WHAT YOU WILL DO – Everything from the line that has "This screenshot has width=1263, height=868." to the last line of the listing must be repeated exactly, and nothing more; omit the pictures.

== == ==

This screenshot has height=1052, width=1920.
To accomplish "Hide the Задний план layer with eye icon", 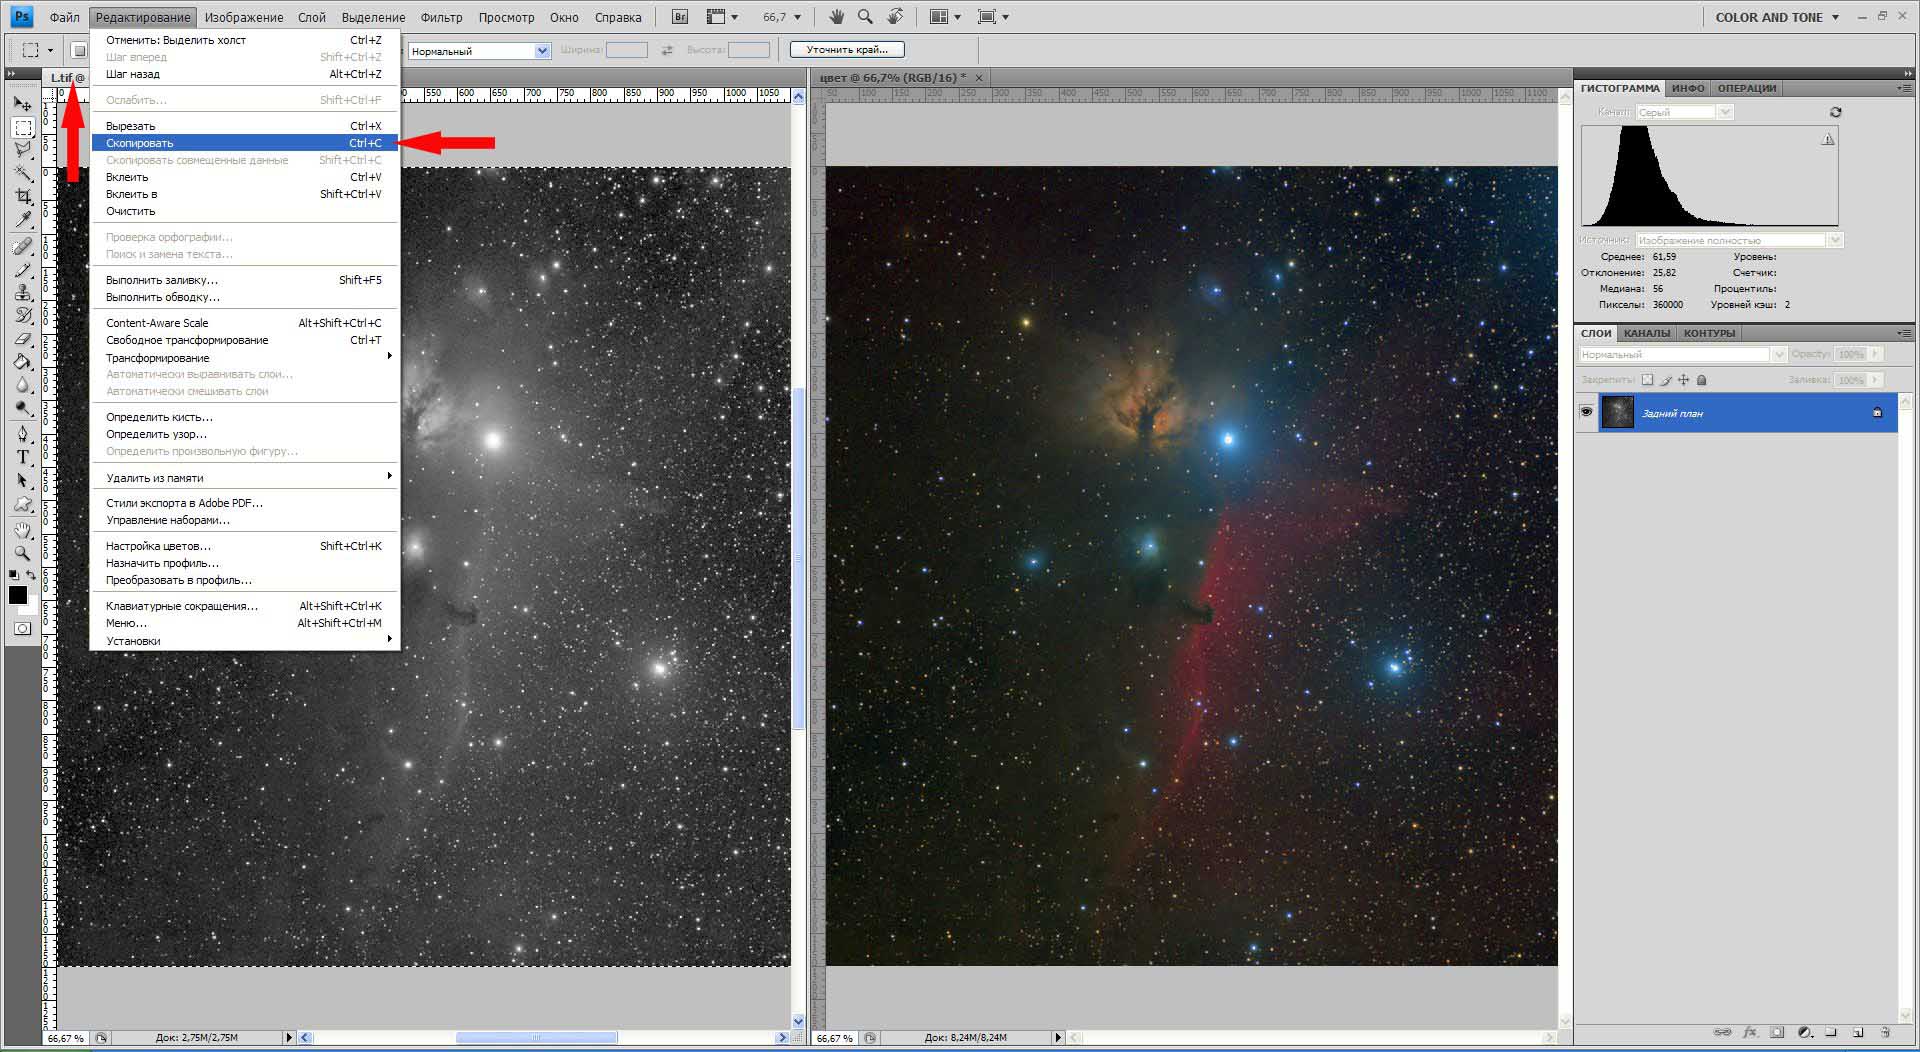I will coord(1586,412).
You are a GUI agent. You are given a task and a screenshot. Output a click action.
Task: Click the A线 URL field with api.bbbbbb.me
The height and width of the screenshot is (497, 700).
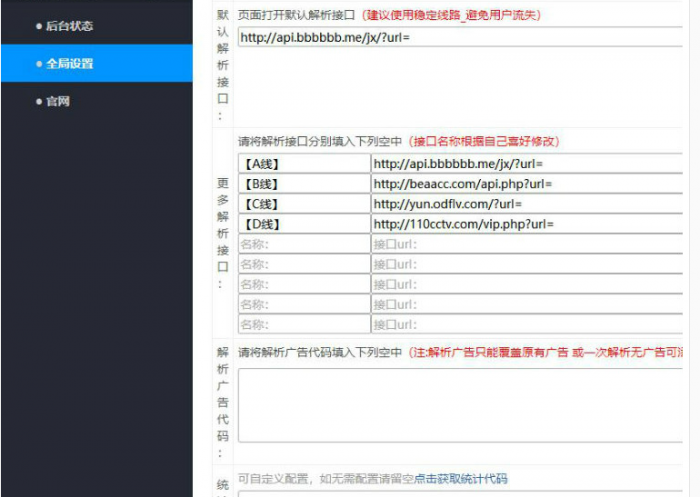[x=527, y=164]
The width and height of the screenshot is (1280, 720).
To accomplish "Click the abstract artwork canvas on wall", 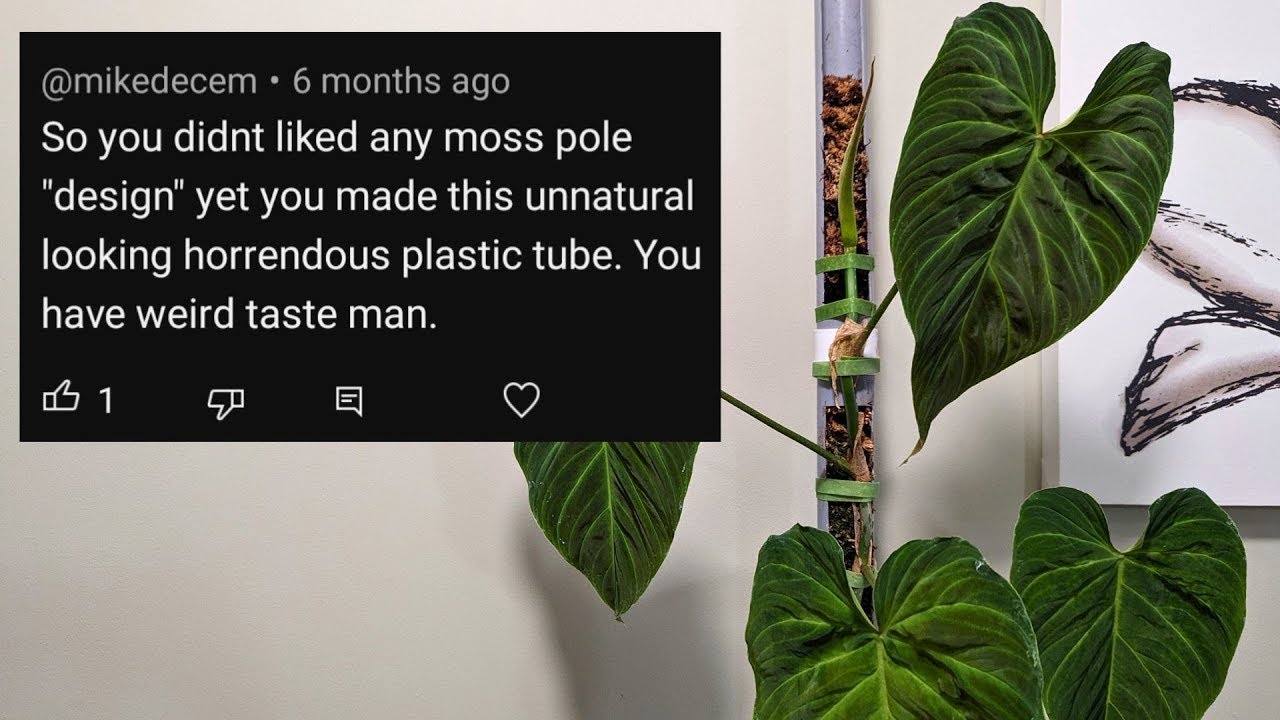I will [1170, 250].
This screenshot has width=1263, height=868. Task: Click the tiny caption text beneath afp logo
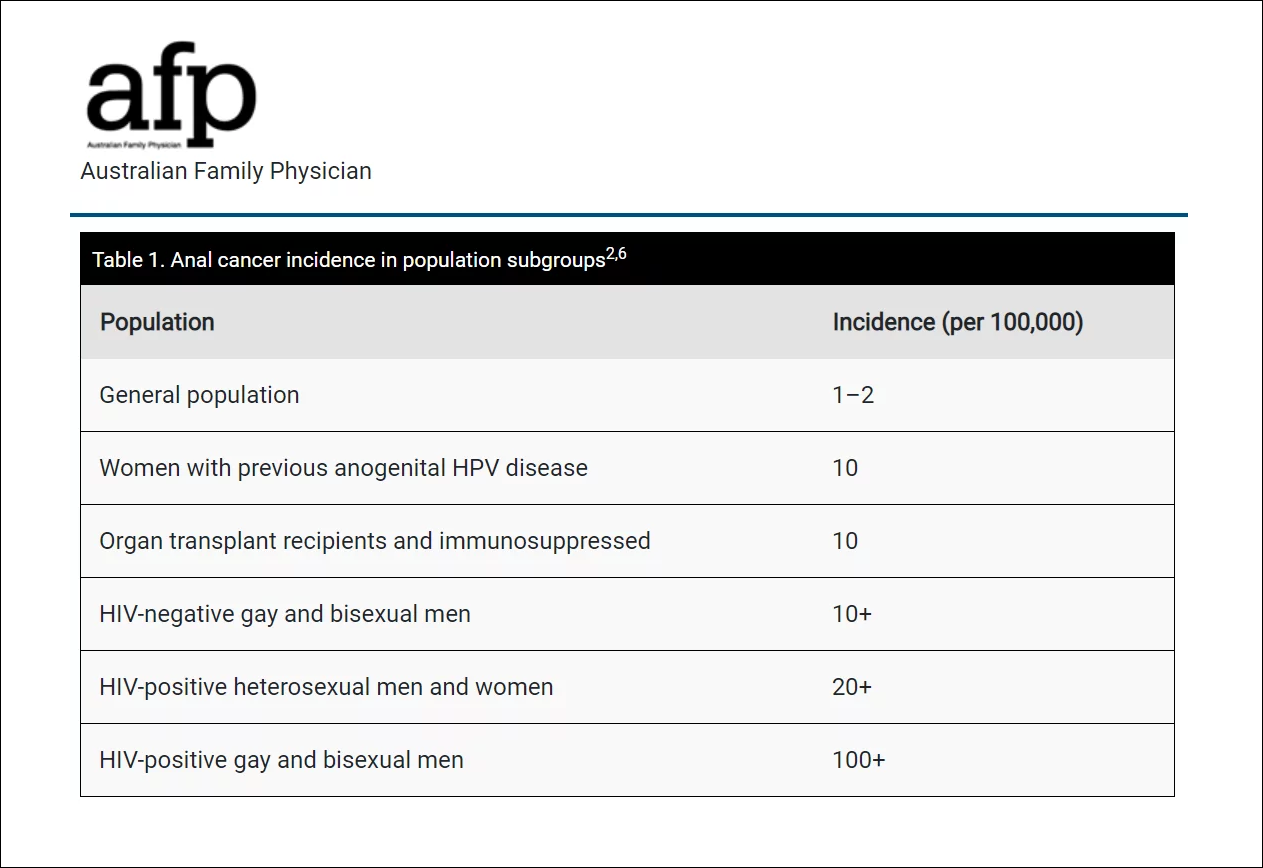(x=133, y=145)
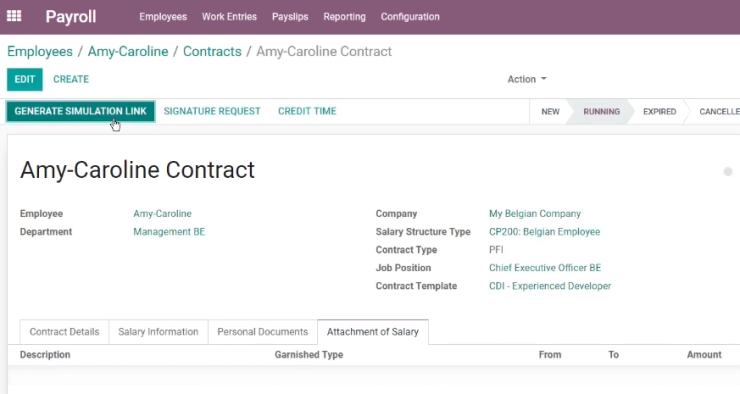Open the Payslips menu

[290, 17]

== == ==

YOUR RESPONSE –
This screenshot has width=1263, height=868. Task: Click the tiny caption text beneath afp logo
(x=133, y=145)
Open the Payslips menu

[290, 17]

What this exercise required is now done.